# Tips for hand taming please?



## Jynxstorm (May 15, 2010)

I currently use the millet and food method with Sketch however she still seems timid of my hand and was one of the ones that the store I got her from said that I'd need to work more with her on the hand situation. (if only I went with the darn hand fed baby that already knew step up too bad it looked like pumpkin but lighter) any ways, I would love to get her used to the hand and I do notice that her wing has grown a feather back already after it's wing clipping same with ziva's got the one wing that looks like it was never done. when I know it was done. Now, back to the main questin any one have any other stratagies to get a tiel used to their hands other than food and millet?


----------



## kellie (Sep 21, 2010)

Hiya.

When I got pepsi just over 3 weeks ago, I let him settle but he seemed like he wanted interaction so I basically sat next to his cage talking to him with my hand through the small door just propped on his perch. I just left my hand there for 10 minutes at a time, sometimes i moved it a bit. I did this for a week until he saw no threat from my hand and was comfortable with it.

Then after the first week of doing this, I started putting a bit of food on my hand. Most of the time he was not interested. But one night I realised at seed feedng time how much he enjoyed his seed, so each night I put a bit of seed on my hand before feeding him and he was straight over!!

- Records of locating words and elements -
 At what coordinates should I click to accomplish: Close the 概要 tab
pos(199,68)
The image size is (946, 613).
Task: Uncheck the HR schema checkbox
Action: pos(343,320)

- Goals -
1) Update the listing above so that "coordinates" becomes "position" throughout, with everything else left unchanged.
2) Take the forum thread on hand taming a cockatiel further, starting right after its last sentence.

- Answers given -
1)
 At what position should I click to accomplish: Close the 概要 tab
pos(199,68)
The image size is (946, 613).
Task: Uncheck the HR schema checkbox
Action: pos(343,320)

2)
I did that for another week and I just left my hand in again for 10 minutes at a time. then after this I started using my clicker and each time he climbed to me hand for seed I clicked with a command, then every other time I put my hand in without seed, and he still came over (as I wanted him to not always expect seed), once he hoped over happily, I then rewarding him with seed, and keep repeating this. now 2 and a half weeks on, he will climb onto my finger when I put it in, he then knows if he does this and sits there a while that when he goes back to his perch I will reward him with a 'good boy' or a bit of seed.

Somestimes he still hisses but I just persist.

Kellie


----------



## Jynxstorm (May 15, 2010)

kellie said:


> Hiya.
> 
> When I got pepsi just over 3 weeks ago, I let him settle but he seemed like he wanted interaction so I basically sat next to his cage talking to him with my hand through the small door just propped on his perch. I just left my hand there for 10 minutes at a time, sometimes i moved it a bit. I did this for a week until he saw no threat from my hand and was comfortable with it.
> 
> ...


I shall try that Kellie, Sketch is actually right infront of me ontop of the tv stand just several inches away cause of where my computer is. I had her for about nearly almost a month now. since I got her on I think september 5th. didn't wanna force her to trying the hand at first I wanted to let her settle in but now that she has her wings done I'm ready to actually try with the hand taming. I use the food and millet trickfor my other birds of course. She just needs the extra work.


----------



## kellie (Sep 21, 2010)

I thought it quite funny, sitting there with my hand stretched into his cage for so many times each day while I had to pretend to ignore him, he soon got used to me


----------



## Jynxstorm (May 15, 2010)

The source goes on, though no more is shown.